Mercati europei deboli. Milano poco sotto la parità

(Teleborsa) – Milano chiude la seduta poco sotto i livelli della vigilia, in sintonia con le altre Borse di Eurolandia. Intanto la piazza Newyorkese è positiva con l’S&P-500, che segna un incremento dello 0,76%.

Al centro delle discussioni odierne il dato sul PIL dell’Italia del terzo trimestre, che mostra uno stop della crescita dopo oltre tre anni, riaccendendo il dibattito sulla Manovra.

L’Euro / Dollaro USA è sostanzialmente stabile e si ferma su 1,136. Seduta in frazionale ribasso per l’oro, che lascia, per ora, sul parterre lo 0,47%. Il Petrolio (Light Sweet Crude Oil) in calo (-0,89%) si attesta su 66,44 dollari per barile.

Torna a galoppare lo spread, che si posiziona a 310 punti base, con un forte incremento di 19 punti base, mentre il BTP con scadenza 10 anni riporta un rendimento del 3,47%.

Nello scenario borsistico europeo tentenna Francoforte, con un modesto ribasso dello 0,42%, Londra sale dello 0,14% mentre Parigi segna un calo dello 0,22%.

Sessione debole per il listino milanese, che termina con un calo dello 0,22% sul FTSE MIB, mentre il FTSE Italia All-Share rimane a 20.950 punti.
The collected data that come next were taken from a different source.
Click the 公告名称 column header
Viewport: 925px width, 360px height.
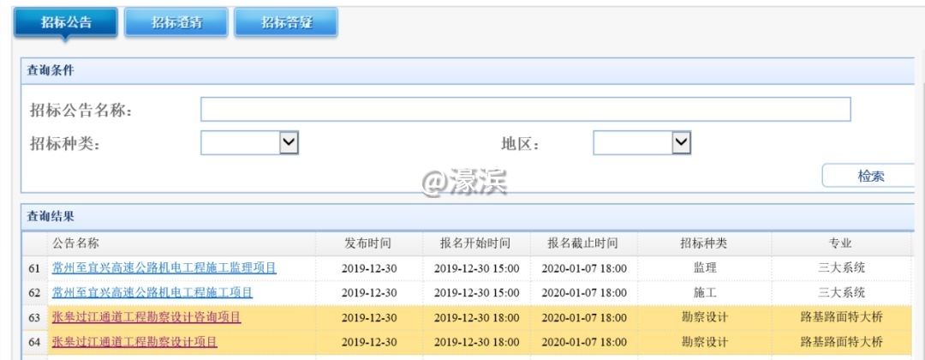75,243
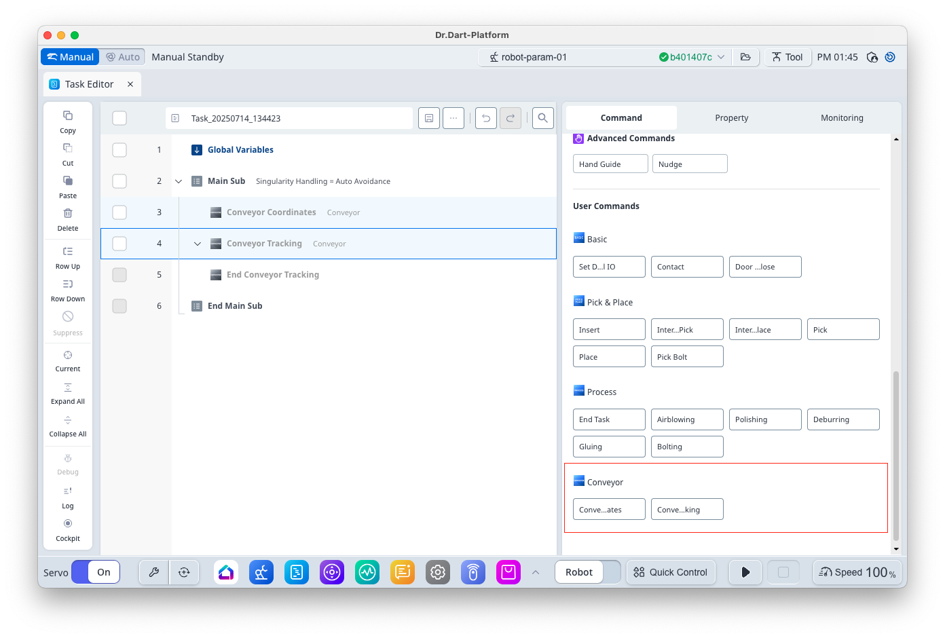The image size is (945, 638).
Task: Click the search magnifier icon
Action: point(543,118)
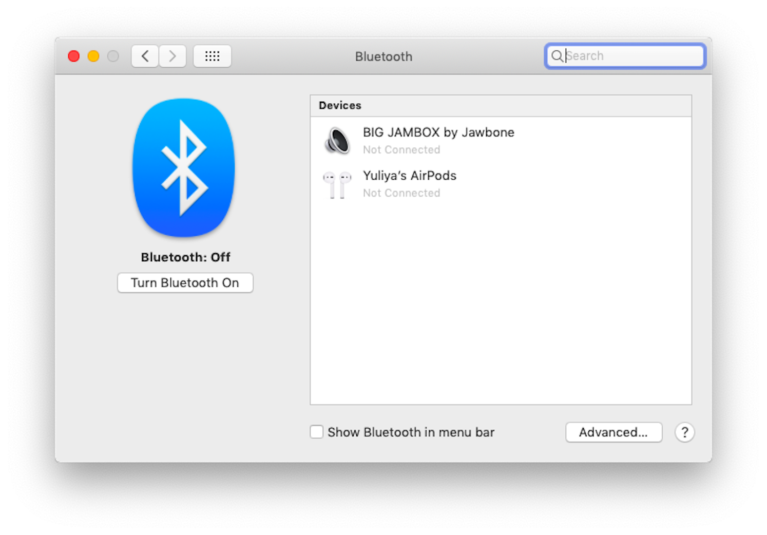Enable "Show Bluetooth in menu bar"
This screenshot has width=767, height=535.
316,432
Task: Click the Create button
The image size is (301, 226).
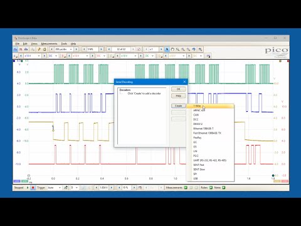Action: pyautogui.click(x=178, y=106)
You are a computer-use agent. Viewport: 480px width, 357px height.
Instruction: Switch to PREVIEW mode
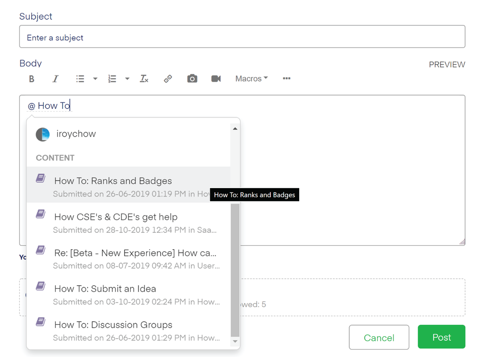[x=447, y=64]
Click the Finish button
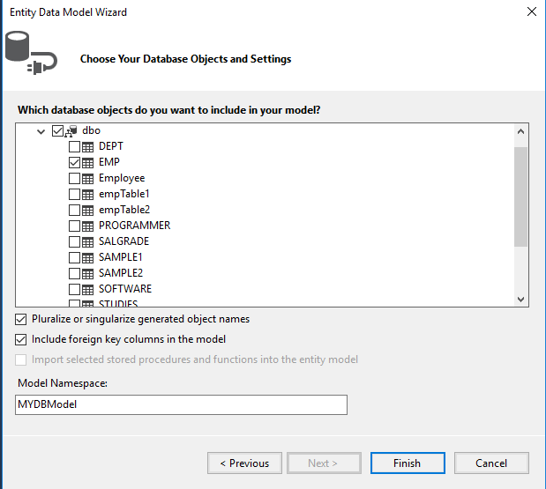The width and height of the screenshot is (546, 489). [407, 463]
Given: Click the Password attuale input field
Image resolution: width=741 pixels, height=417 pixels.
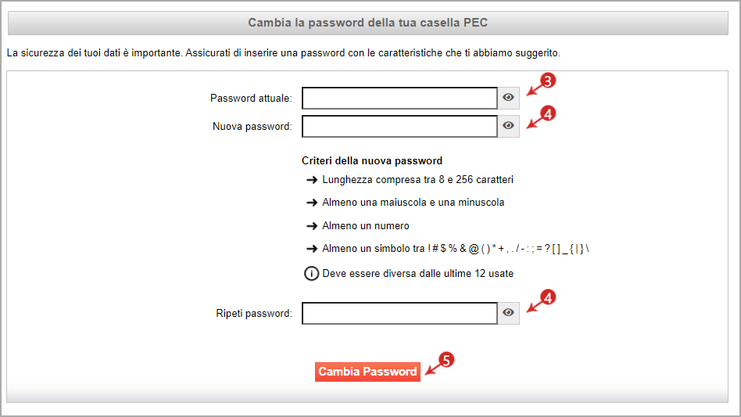Looking at the screenshot, I should point(399,98).
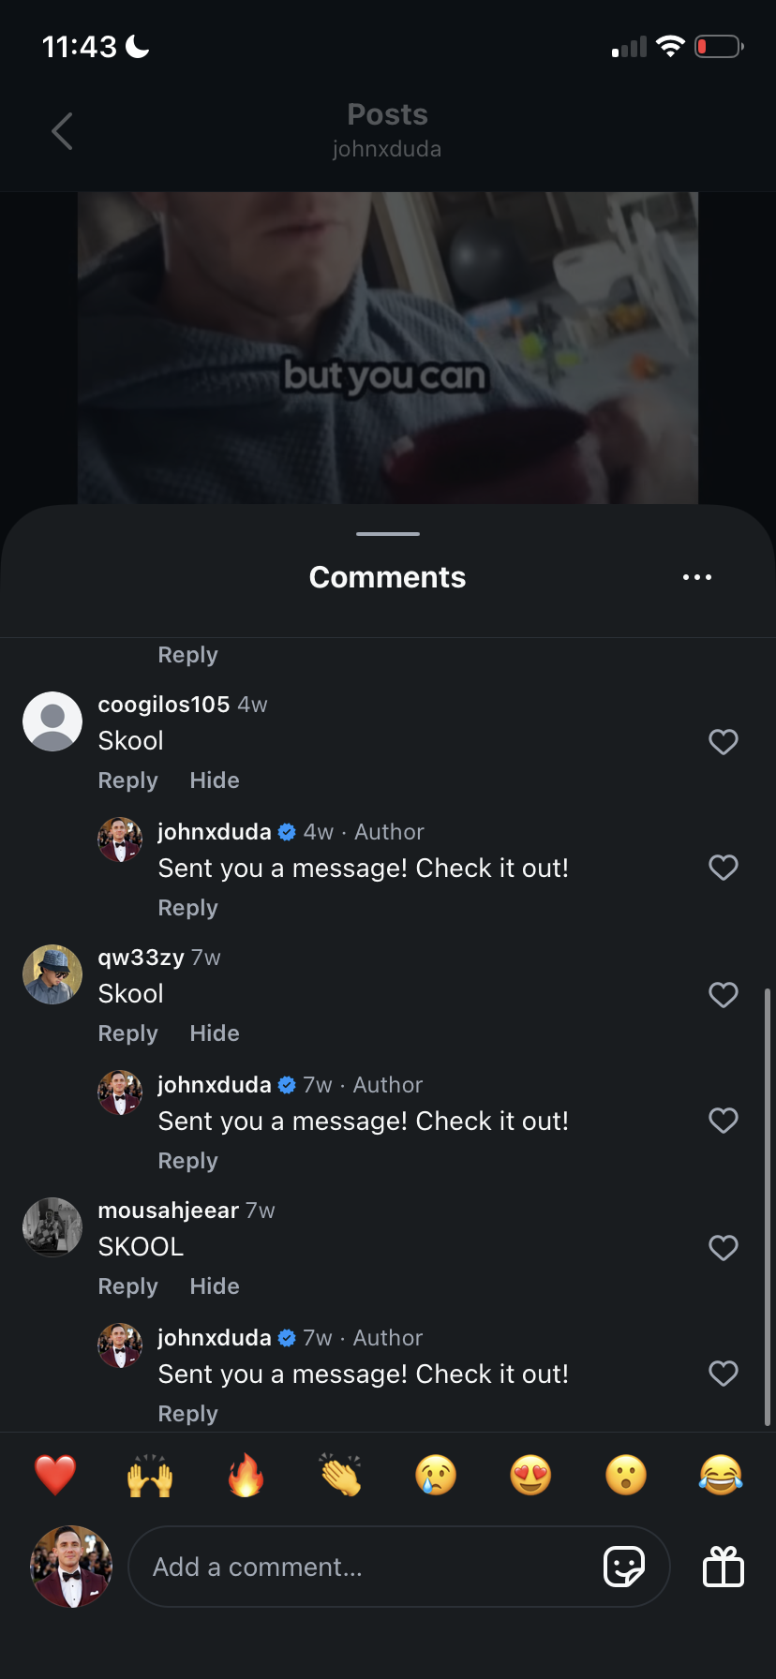Collapse replies under coogilos105's comment

point(214,780)
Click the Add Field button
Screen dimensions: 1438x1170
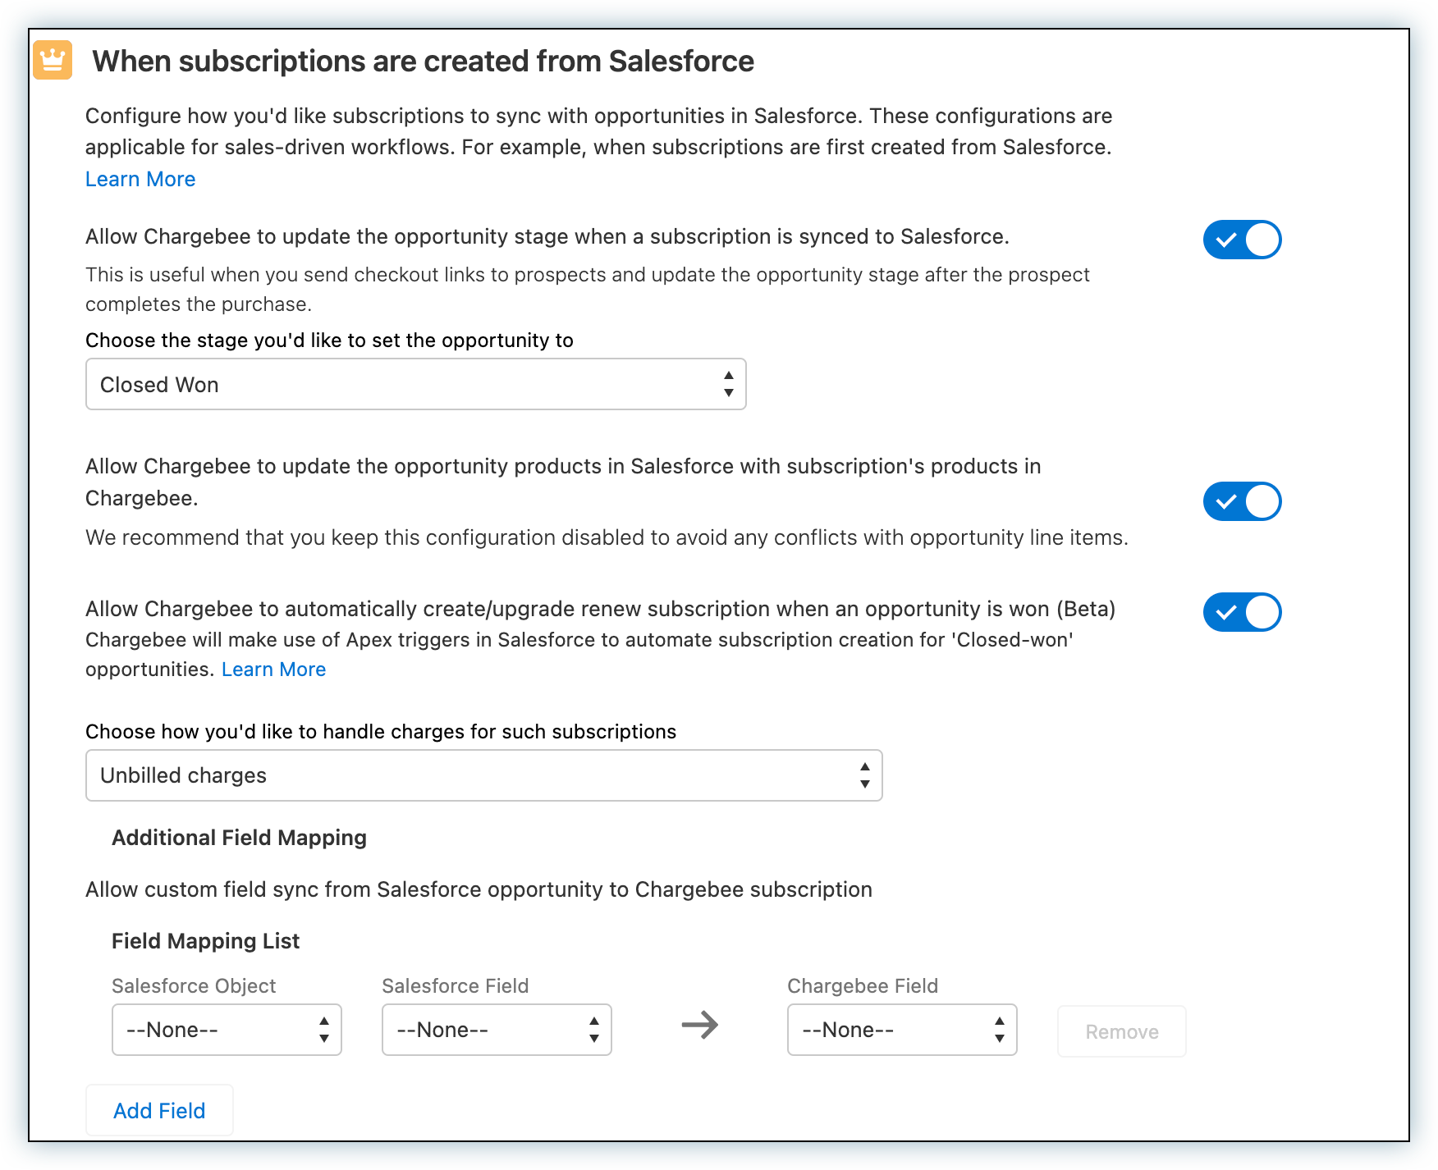pyautogui.click(x=159, y=1110)
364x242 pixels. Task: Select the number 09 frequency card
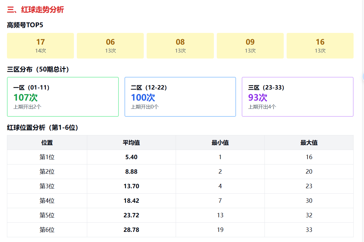pyautogui.click(x=250, y=46)
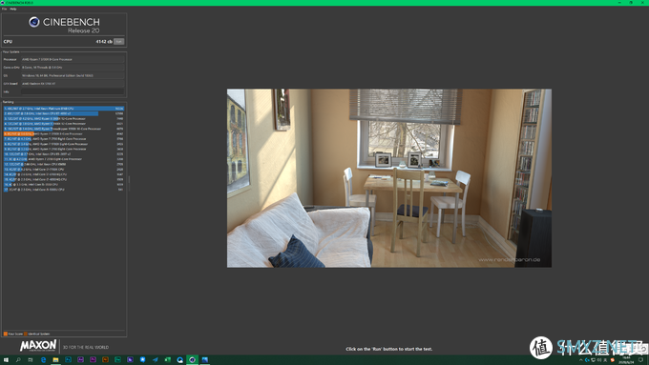Viewport: 649px width, 365px height.
Task: Click the Info input field
Action: pyautogui.click(x=73, y=91)
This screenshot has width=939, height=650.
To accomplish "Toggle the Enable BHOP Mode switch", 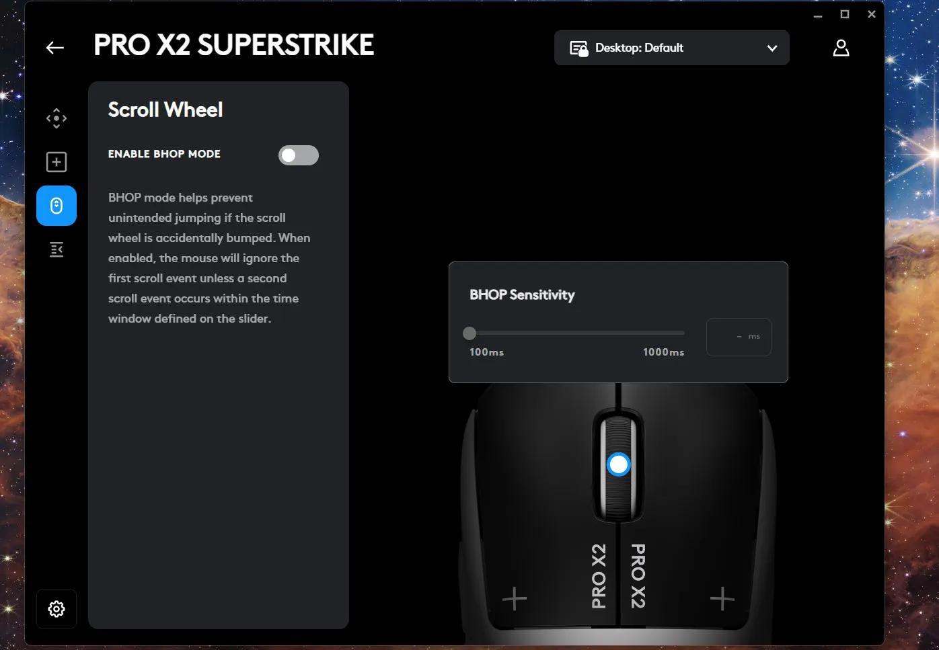I will 298,155.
In discesa il FTSE Italia Mid Cap (-0,87%), come il FTSE Italia Star (-1,0%).

In Borsa di Milano risulta che il controvalore degli scambi nella seduta odierna è stato pari a 2,32 miliardi di euro, dai 2,28 miliardi della seduta precedente; mentre i volumi scambiati quest’oggi sono passati da 1,81 miliardi di azioni della seduta precedente agli odierni 1,38 miliardi.

Su 219 titoli trattati in Piazza Affari, 109 hanno terminato la seduta con una flessione, mentre i rialzi sono stati 99. Invariate le rimanenti 11 azioni.

In luce sul listino milanese i comparti telecomunicazioni (+1,52%), costruzioni (+0,71%) e media (+0,66%). Tra i peggiori della lista del listino azionario italiano, in maggior calo i comparti chimico (-2,30%), vendite al dettaglio (-2,09%) e automotive (-1,13%).

Tra le migliori azioni italiane a grande capitalizzazione, incandescente Pirelli, che vanta un incisivo incremento del 2,96%.

In primo piano Recordati, che mostra un forte aumento del 2,08% dopo la trimestrale.

Decolla Telecom Italia, con un importante progresso del 2,02%.

Banco BPM avanza dell’1,66%.

I più forti ribassi, invece, si sono verificati su Fiat Chrysler, che ha archiviato la seduta con un -3,22% dopo i conti.

In caduta libera Poste Italiane, che affonda del 2,21%.

Sotto pressione A2A, con un forte ribasso dell’1,94%.

Soffre Leonardo, che evidenzia una perdita dell’1,51%.

Al Top tra le azioni italiane a media capitalizzazione, ASTM (+4,21%), Cementir (+3,08%), Brunello Cucinelli (+2,36%) e Danieli (+2,32%).

I più forti ribassi, invece, si sono verificati su Biesse, che ha archiviato la seduta con un -8,67%. Pesante Cerved Group, che segna una discesa di ben -8,4 punti percentuali. Seduta drammatica per Datalogic, che crolla del 3,98%. Sensibili perdite per MARR, in calo del 3,73%.